+++ DATA FOR THIS TASK +++

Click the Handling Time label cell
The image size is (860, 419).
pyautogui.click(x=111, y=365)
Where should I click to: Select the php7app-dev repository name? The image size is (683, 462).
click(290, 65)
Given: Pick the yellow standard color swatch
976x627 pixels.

+++
+++ DATA FOR THIS TASK +++

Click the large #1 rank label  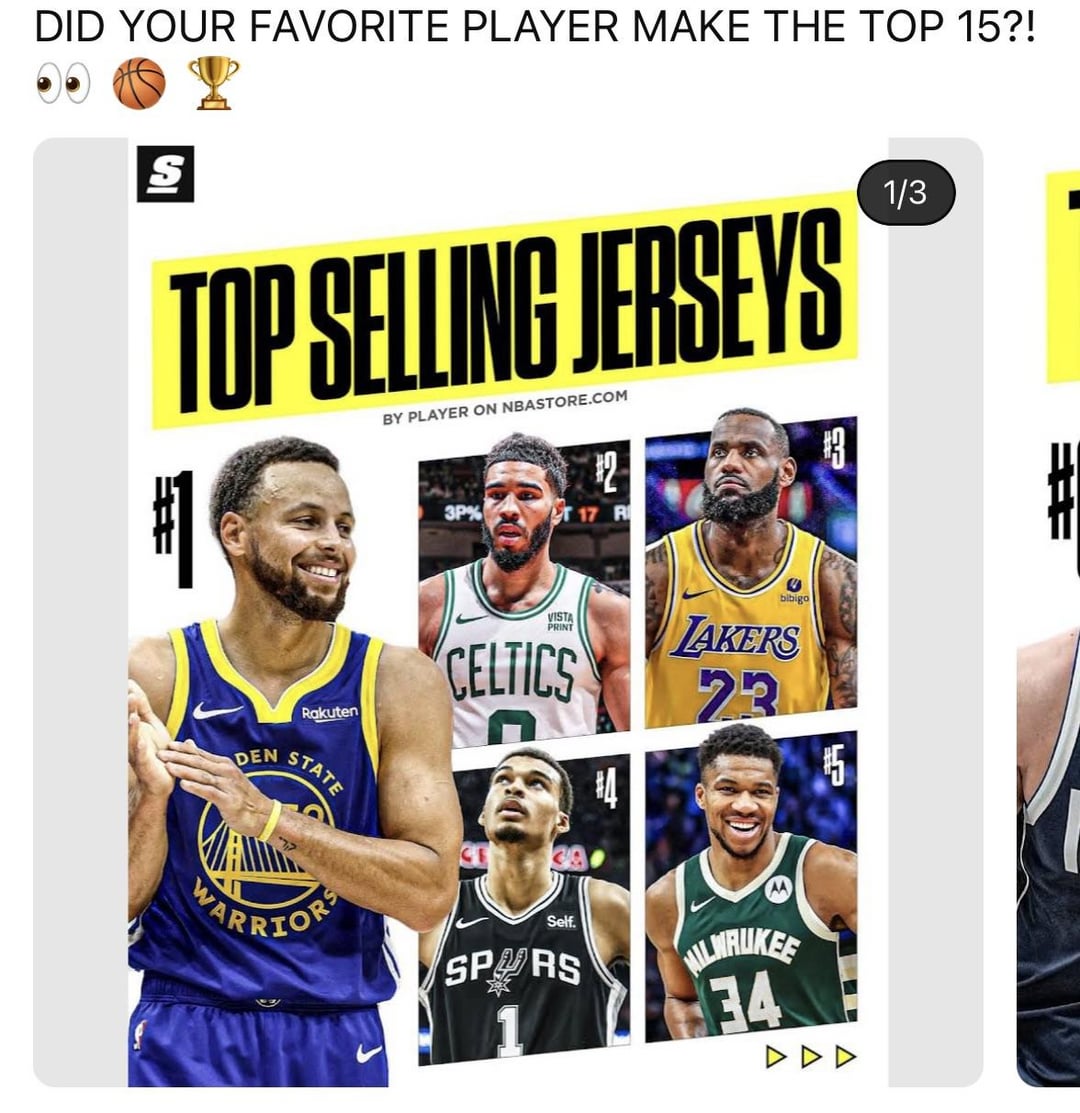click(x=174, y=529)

+++

EXERCISE INSTRUCTIONS =>
Reproduce word for word the material above, starting with the line that has "Where should I" and stopping after the line that has "976x627 pixels.".

ANSWER TO THE EXERCISE =>
Where should I click to: Select the php7app-dev repository name? The image size is (683, 462).
click(290, 65)
Given: Pick the yellow standard color swatch
976x627 pixels.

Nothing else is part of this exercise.